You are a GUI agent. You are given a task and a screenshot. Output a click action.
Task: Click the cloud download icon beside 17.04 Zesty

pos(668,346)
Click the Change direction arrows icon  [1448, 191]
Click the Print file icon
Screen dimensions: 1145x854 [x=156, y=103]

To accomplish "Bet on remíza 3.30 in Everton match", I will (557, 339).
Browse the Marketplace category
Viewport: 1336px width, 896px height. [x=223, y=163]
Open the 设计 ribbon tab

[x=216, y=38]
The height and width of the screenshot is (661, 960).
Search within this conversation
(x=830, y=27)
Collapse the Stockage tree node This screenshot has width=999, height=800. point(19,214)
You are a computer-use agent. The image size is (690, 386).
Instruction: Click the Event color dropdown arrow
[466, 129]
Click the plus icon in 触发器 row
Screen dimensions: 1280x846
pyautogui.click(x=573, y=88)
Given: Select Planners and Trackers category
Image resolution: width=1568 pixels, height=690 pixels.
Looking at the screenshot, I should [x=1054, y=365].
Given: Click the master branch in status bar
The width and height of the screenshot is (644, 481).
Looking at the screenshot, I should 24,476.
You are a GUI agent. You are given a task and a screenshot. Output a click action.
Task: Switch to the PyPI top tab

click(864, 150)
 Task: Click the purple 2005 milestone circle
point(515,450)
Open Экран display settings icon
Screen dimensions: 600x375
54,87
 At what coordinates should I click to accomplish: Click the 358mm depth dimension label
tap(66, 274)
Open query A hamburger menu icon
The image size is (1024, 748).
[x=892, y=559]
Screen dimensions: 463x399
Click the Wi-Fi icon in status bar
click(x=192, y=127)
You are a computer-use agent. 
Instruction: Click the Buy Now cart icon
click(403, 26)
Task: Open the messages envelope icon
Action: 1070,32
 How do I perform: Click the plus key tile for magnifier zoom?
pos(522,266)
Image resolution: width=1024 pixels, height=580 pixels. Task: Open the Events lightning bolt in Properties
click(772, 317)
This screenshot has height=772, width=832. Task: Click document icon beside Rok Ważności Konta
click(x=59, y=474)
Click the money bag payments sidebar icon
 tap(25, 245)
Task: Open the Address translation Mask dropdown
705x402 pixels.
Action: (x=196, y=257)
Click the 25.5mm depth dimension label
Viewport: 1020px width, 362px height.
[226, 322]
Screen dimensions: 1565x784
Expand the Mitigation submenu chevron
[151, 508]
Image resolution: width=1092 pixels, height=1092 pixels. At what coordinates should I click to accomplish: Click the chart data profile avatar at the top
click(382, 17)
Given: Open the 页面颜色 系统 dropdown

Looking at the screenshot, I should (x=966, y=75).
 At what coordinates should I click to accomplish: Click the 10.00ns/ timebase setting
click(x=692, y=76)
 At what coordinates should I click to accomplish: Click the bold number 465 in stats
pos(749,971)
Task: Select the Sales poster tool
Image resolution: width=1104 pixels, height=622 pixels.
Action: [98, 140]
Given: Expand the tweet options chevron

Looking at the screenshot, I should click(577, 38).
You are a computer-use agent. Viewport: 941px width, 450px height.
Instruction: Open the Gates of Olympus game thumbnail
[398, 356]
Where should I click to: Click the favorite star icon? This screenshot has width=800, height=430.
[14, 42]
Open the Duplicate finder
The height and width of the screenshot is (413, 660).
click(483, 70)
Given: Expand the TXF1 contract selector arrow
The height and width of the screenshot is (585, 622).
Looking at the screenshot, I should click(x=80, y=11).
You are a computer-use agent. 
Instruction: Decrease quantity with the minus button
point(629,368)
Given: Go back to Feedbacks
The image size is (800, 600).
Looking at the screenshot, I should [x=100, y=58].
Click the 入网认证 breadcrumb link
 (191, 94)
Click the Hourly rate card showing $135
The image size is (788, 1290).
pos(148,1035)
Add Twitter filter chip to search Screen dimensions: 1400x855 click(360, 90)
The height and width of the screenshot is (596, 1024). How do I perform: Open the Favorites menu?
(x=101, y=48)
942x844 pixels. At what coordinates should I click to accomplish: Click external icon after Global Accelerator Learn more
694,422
***
**EXERCISE AIM:**
From the records above, retype only the lines starting at the line that contains "Expand the Mitigation submenu chevron" and ending at the line that contains "You are a computer-use agent. Viewport: 941px", both included.

**RESPONSE:**
Expand the Mitigation submenu chevron
[151, 508]
Image resolution: width=1092 pixels, height=1092 pixels. At what coordinates should I click to accomplish: Click the chart data profile avatar at the top
click(382, 17)
Given: Open the 页面颜色 系统 dropdown

Looking at the screenshot, I should (x=966, y=75).
 At what coordinates should I click to accomplish: Click the 10.00ns/ timebase setting
click(x=692, y=76)
 At what coordinates should I click to accomplish: Click the bold number 465 in stats
pos(749,971)
Task: Select the Sales poster tool
Image resolution: width=1104 pixels, height=622 pixels.
Action: [98, 140]
Given: Expand the tweet options chevron

Looking at the screenshot, I should click(577, 38).
You are a computer-use agent. Viewport: 941px width, 450px height.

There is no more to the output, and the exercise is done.